The risk factors for atypical femur fracture in patients exposed to bisphosphonates for at least 1 year were examined. Prolonged and continuous use of bisphosphonates, long-term use of glucocorticoids, and a higher body mass index were associated with increased risk of atypical femur fracture.
Introduction: The purpose of the present study is to determine whether rheumatoid arthritis (RA) and other clinical factors are associated with an increased risk of bisphosphonate (BP)-related atypical femur fracture (AFF).
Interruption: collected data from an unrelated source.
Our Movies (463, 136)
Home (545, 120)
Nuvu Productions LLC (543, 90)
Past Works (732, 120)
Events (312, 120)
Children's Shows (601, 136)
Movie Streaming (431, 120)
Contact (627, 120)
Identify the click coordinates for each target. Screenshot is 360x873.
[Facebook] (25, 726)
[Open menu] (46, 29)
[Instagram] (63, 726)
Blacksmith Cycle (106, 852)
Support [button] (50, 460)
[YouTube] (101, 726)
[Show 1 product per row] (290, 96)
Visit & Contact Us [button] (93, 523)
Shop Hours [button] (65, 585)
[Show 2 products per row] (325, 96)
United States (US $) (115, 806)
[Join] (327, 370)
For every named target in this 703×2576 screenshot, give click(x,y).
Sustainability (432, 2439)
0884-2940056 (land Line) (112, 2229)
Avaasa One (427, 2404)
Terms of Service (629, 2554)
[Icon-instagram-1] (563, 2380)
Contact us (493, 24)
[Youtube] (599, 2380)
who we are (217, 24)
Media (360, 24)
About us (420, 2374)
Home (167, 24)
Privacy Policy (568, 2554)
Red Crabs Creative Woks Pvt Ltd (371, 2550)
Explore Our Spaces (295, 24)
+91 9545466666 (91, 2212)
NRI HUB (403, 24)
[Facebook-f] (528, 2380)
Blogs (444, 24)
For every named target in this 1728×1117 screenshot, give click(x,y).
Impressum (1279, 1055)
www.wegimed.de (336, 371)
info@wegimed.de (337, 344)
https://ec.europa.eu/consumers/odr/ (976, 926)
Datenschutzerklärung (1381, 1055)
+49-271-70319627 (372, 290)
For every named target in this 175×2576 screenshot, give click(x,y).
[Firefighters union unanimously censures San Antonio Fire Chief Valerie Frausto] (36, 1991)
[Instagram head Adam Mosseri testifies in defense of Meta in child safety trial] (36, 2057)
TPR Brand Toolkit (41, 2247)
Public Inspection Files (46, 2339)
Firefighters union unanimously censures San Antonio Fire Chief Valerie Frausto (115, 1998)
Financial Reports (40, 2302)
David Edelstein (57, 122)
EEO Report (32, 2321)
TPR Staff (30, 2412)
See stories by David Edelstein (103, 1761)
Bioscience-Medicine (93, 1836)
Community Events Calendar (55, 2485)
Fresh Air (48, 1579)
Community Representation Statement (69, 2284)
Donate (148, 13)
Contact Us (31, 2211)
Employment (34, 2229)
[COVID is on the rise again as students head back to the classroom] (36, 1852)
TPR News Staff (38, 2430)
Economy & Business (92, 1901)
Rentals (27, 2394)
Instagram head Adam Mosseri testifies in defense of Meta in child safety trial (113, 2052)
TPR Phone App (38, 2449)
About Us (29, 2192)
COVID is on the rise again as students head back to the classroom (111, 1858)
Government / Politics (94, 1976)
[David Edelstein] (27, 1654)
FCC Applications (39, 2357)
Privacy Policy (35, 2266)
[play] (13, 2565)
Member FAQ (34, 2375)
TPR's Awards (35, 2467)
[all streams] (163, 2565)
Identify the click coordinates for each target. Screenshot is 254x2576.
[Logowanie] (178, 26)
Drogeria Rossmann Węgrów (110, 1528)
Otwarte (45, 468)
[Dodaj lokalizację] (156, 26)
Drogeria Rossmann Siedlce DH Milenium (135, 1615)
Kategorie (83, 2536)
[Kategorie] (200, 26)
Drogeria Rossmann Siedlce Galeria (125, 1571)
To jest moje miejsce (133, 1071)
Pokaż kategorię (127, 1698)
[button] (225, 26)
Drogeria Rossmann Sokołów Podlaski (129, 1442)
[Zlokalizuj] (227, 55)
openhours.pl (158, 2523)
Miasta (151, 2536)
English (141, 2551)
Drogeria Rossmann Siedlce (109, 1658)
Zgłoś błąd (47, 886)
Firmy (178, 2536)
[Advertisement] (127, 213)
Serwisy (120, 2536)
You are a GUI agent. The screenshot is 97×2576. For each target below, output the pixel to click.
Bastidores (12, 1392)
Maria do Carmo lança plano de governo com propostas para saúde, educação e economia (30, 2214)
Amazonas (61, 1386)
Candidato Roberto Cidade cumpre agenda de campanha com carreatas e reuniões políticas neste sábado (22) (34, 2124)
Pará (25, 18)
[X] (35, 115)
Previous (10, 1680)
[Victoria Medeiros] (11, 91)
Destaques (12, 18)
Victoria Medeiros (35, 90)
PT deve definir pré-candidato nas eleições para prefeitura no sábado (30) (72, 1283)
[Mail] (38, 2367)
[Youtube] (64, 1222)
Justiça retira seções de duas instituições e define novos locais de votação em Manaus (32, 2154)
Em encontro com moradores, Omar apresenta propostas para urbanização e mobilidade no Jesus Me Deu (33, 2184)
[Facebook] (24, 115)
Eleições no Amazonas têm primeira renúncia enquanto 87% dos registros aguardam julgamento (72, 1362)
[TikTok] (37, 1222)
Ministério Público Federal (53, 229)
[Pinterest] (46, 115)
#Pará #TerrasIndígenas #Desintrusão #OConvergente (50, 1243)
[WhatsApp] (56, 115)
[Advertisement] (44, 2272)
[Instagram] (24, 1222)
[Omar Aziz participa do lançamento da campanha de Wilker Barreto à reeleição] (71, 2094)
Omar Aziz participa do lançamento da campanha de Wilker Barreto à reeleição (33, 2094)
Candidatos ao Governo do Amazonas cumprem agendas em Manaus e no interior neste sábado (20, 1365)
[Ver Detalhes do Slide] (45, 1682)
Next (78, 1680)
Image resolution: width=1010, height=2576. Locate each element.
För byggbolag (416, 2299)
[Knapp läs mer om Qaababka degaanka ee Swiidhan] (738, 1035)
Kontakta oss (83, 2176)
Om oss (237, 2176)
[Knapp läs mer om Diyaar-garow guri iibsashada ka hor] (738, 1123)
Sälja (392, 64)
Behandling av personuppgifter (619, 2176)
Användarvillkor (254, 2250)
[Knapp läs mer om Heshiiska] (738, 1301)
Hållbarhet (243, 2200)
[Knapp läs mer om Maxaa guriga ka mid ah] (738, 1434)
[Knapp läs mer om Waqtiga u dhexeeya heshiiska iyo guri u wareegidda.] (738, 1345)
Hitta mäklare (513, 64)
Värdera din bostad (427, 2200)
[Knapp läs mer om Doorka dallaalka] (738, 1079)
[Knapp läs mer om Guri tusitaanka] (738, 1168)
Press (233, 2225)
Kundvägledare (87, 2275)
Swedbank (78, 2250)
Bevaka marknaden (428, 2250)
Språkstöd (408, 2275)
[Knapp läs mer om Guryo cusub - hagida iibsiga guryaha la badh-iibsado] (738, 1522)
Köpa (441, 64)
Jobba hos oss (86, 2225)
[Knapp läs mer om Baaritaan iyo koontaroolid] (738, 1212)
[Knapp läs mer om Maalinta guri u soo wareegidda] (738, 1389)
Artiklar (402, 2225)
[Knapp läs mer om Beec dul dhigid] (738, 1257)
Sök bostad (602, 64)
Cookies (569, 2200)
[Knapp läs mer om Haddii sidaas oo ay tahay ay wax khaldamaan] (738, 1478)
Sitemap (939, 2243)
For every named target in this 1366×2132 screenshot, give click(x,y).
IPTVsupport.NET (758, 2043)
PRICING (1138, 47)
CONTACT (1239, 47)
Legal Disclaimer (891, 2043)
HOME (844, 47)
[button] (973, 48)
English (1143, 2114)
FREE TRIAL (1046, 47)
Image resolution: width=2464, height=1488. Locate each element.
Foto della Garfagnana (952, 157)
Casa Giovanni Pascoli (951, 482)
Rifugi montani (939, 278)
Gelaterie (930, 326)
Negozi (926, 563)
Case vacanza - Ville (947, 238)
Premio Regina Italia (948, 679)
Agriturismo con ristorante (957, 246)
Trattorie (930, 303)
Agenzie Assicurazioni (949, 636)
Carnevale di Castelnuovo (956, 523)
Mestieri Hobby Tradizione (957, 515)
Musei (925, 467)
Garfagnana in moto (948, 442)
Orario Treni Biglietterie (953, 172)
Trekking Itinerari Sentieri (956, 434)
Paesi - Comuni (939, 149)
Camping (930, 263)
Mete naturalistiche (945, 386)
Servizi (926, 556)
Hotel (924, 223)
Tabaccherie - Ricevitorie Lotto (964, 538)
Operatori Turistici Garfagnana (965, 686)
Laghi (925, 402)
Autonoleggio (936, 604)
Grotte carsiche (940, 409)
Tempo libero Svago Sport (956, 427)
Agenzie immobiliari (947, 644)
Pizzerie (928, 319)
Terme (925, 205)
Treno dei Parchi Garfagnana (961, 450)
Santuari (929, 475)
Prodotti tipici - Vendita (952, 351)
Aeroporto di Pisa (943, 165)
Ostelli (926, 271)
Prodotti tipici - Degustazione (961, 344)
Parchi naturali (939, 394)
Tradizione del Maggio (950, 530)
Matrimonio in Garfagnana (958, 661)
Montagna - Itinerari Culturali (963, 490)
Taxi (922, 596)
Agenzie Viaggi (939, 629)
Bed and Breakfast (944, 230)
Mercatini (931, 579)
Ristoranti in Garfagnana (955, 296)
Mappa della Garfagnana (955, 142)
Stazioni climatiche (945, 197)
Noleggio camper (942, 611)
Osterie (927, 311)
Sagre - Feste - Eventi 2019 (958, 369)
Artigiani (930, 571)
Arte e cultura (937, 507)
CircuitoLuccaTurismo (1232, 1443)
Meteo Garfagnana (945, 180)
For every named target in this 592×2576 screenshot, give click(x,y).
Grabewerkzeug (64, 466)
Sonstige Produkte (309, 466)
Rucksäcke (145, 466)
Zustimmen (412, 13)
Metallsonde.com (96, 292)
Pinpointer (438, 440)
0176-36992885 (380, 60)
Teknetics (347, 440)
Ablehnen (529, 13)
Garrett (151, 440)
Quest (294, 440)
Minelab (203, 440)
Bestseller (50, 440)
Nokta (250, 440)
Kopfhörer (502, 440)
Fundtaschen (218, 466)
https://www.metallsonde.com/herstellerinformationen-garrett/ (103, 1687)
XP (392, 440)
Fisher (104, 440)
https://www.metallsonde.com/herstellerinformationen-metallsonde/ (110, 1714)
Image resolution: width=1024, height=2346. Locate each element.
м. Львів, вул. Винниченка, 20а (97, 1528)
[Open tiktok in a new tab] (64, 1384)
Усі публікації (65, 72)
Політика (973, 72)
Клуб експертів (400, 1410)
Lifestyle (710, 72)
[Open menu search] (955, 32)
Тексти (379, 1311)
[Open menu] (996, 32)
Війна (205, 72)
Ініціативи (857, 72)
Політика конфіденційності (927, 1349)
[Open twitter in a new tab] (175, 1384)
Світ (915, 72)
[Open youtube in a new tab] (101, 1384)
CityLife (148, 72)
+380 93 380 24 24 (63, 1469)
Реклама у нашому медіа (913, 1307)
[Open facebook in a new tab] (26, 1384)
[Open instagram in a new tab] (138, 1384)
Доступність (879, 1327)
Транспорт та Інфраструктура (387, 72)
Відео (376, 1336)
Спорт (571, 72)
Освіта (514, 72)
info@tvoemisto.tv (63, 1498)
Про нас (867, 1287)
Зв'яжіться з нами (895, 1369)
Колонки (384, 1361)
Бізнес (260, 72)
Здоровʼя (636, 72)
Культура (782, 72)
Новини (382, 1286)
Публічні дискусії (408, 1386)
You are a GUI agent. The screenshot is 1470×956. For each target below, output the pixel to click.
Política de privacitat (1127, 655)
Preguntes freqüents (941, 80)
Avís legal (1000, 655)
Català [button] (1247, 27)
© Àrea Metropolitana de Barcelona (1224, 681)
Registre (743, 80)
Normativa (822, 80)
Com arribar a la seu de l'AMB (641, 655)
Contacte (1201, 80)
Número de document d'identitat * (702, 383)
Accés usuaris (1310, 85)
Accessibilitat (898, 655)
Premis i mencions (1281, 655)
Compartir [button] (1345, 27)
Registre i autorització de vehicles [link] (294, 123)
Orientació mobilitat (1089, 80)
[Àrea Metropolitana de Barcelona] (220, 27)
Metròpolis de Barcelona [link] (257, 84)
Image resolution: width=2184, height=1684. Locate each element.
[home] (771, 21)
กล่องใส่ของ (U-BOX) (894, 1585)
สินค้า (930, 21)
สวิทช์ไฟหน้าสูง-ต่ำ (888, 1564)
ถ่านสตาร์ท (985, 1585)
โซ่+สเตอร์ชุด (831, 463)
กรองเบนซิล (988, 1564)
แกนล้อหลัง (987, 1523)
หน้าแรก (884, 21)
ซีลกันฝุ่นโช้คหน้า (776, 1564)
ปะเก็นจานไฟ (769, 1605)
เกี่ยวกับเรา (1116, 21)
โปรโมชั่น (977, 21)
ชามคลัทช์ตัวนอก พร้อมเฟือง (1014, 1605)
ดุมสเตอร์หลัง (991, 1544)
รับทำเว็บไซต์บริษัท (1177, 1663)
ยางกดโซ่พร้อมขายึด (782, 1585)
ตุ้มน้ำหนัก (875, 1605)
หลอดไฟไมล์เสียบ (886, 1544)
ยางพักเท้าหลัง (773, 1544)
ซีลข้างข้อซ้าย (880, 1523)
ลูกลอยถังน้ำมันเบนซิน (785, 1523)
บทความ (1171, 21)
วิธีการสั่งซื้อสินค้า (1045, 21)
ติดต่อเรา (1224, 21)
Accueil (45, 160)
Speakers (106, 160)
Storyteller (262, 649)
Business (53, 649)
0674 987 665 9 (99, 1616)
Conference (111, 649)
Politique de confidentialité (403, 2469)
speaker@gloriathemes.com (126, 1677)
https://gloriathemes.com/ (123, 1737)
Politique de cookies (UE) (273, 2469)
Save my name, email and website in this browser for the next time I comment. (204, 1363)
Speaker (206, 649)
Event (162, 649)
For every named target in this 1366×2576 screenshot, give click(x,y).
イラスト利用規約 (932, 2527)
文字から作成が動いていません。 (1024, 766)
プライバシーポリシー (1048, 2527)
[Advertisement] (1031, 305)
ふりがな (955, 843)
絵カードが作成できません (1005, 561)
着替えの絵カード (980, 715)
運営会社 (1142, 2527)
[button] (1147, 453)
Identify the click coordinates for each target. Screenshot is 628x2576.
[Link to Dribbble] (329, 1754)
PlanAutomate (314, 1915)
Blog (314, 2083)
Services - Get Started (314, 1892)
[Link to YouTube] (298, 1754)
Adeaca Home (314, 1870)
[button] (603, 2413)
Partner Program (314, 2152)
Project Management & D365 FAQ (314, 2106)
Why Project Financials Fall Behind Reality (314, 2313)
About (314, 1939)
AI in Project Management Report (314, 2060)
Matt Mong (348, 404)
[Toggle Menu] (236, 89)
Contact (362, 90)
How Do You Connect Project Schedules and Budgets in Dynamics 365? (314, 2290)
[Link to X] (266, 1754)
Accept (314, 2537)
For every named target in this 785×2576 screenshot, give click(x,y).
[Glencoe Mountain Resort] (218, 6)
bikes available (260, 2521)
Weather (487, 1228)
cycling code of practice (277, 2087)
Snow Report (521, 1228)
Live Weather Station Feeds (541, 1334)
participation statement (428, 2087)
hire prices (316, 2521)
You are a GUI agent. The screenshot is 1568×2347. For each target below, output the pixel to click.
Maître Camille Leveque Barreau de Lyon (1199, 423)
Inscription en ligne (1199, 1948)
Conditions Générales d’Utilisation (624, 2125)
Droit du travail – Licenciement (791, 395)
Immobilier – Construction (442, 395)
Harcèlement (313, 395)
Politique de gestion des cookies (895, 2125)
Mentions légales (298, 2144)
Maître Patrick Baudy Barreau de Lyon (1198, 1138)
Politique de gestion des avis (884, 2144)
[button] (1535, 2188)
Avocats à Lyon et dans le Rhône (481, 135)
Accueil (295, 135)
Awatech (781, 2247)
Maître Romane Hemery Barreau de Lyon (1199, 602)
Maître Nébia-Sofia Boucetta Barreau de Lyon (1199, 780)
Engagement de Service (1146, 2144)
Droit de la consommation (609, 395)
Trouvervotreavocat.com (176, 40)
Methods: A retrospective nested case-control study of patients who had taken BPs for at least 1 year was conducted. Patients with AFF were identified by reviewing surgical and radiographic records. Three controls with no history of AFFs were randomly selected and age- and sex-matched to each patient with AFFs. Cox proportional hazard models were used to analyze the independent contribution of risk factors to BP-related AFF.
Results: Among the 35,104 patients prescribed BPs for at least 1 year, 43 females (mean age, 68 years) suffered AFFs (0.12%). Patients with AFFs were exposed to BPs for a mean of 7.3 years. Patients with AFFs were exposed to BPs for longer than those without AFFs and continued treatment without a drug holiday. More patients with AFF than controls had taken glucocorticoids and disease-modifying anti-rheumatic drugs. Multivariate Cox regression analyses estimated that long-term use of glucocorticoids, prolonged exposure to BP without cessation, and every 1 kg/m2 increase in the body mass index (BMI) increased the hazard ratio for AFFs by 3.0, 5.2, and 1.2, respectively.
Conclusions: Prolonged and continuous use of BPs, long-term use of glucocorticoids, and a higher BMI increase the risk of AFFs. Switching long-term BP and glucocorticoid users to other bone-protective agents should be considered.
Keywords: Bisphosphonates; Femoral fractures; Glucocorticoids; Rheumatoid arthritis.